[FOM] Foundational Challenge

[Joe Shipman]

In case you’re wondering why I chose these criteria:

I don’t want to disparage, say, homotopy type theory as a better way of either finding or formalizing results in homotopy theory or other areas of mathematics. I only want to challenge claims that such systems improve on ZFC as a foundation for mathematics in general. If you not only can’t prove anything new, but can’t improve on the standard foundation for proving theorems  in the fundamental core that any proposed general foundation must cover, then however nice your system is I don’t have a reason to prefer it to ZFC as the standard.

Alternative set theories like NF seem like possible candidates for meeting my second criterion but not my first, however I don’t have an example.

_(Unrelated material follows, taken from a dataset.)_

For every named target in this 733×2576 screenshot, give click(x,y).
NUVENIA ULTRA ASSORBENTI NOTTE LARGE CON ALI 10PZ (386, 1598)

Non-set theories like homotopy type theory don’t seem to be able to handle arithmetic without going through the same steps set theory does after first building a set theory, but I’d love to be proven wrong about this.

Ordinary type theory is fine but almost trivial to interpret in ZFC (or even just ZC) so doesn’t satisfy either of my criteria.

— JS

Sent from my iPhone

> On Jan 9, 2020, at 10:45 AM, Joe Shipman <joeshipman at aol.com> wrote:
> 
> When I read about “alternative foundations”, I feel a bit like the physicists who wade through many papers on “Interpretations of Quantum Mechanics” and “Alternative Theories” without ever getting to either an honest new prediction of an experimental result that the standard theories can’t predict, or insights allowing standard predictions to be derived significantly more easily.
> 
> Therefore I issue the following challenge to proponents of any kind of “alternative foundations” to “ZFC plus large cardinals”.
> 
> I CHALLENGE YOU TO IDENTIFY:
> 
> An EXAMPLE of mathematics done in any “alternative foundation” to set theory, where EITHER
> a) it is not obvious that any result derived that is statable in set theory will be provable in ZFC plus a large cardinal of some kind
> OR
> b) it is an ARITHMETICAL result with a significantly shorter formal derivation from first principles than is possible in ZFC (“significantly” means “more than the usual amount of work to translate proofs formalized in Second Order Arithmetic into ZFC proofs”, which is a well-understood quantity).
> 
> — JS
> 
> Sent from my iPhone